RECORDED INFORMATION.
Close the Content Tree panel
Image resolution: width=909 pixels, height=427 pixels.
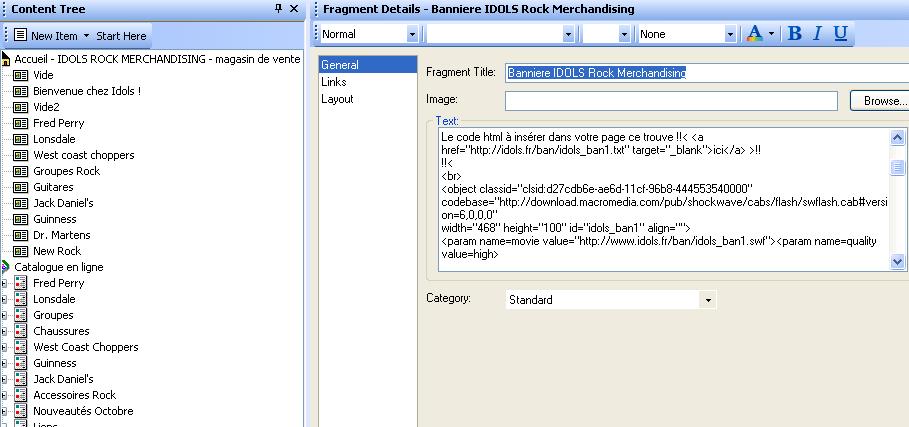293,8
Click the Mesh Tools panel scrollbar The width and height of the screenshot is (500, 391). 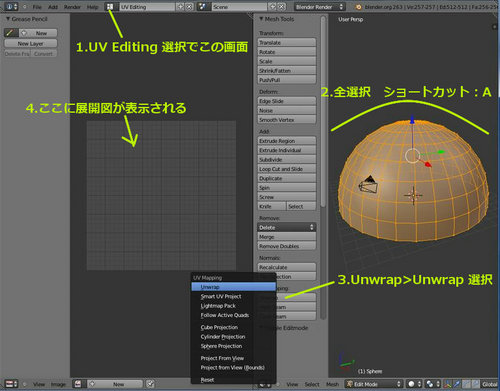click(x=323, y=112)
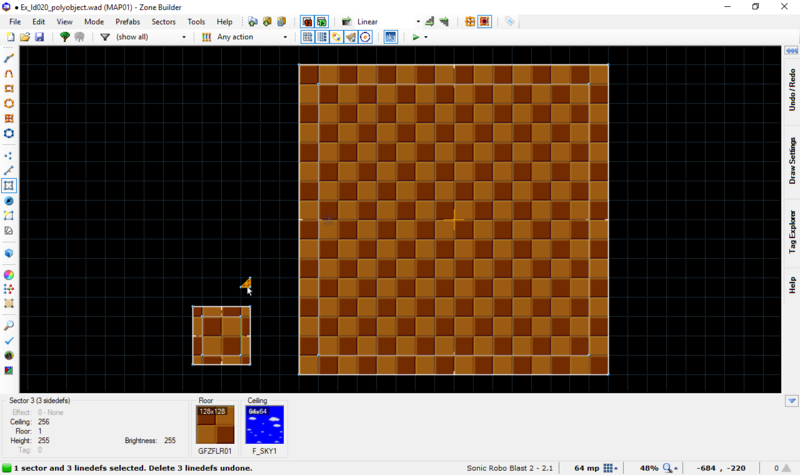Viewport: 800px width, 475px height.
Task: Toggle the highlighted button right of grid icons
Action: 390,37
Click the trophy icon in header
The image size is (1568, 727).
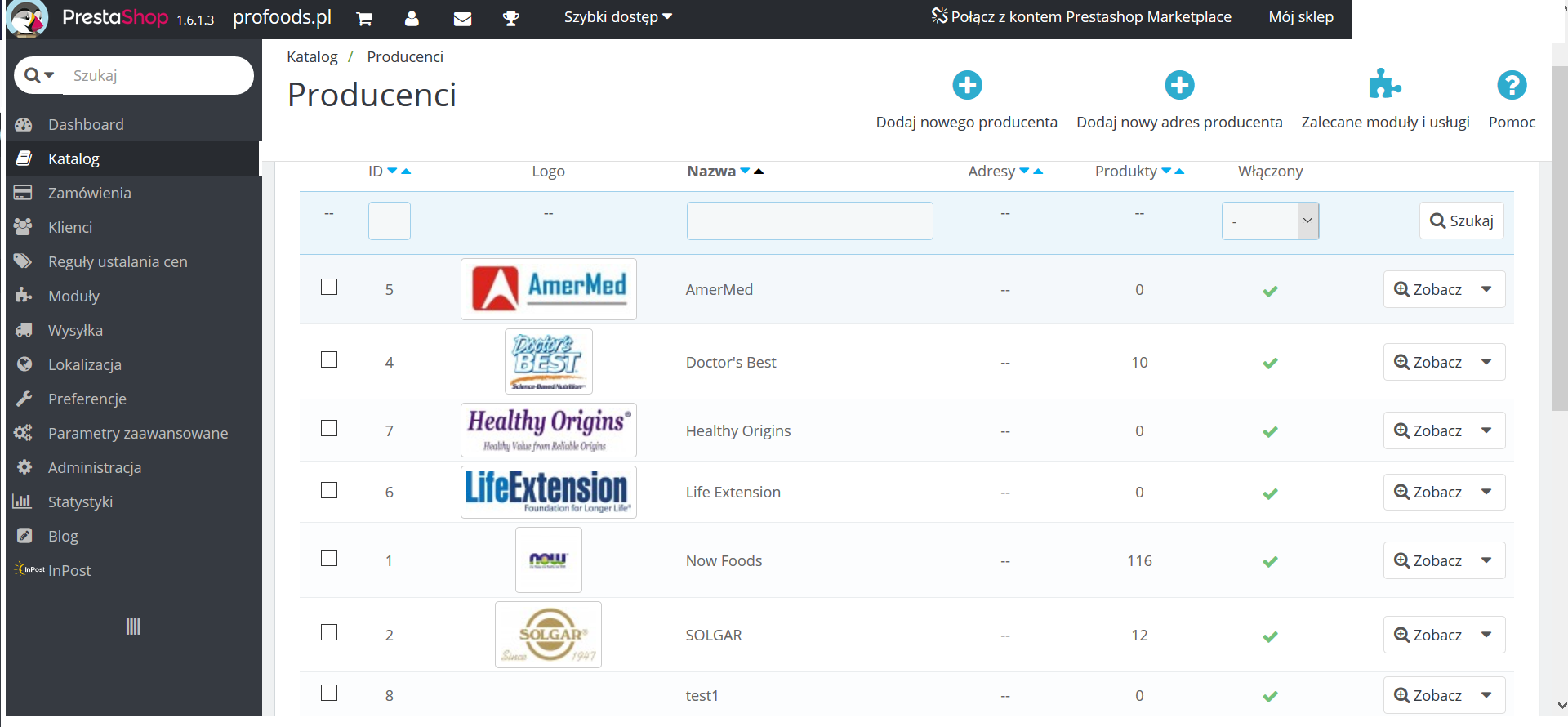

WHAT IS REQUIRED.
Rewrite the records from the line with "Click the trophy icon in header" through the end of the records, replacing "trophy" with "award" and leaving everything else unchanged. Leave out the pictures.

EXPECTED ANSWER.
Click the award icon in header
The image size is (1568, 727).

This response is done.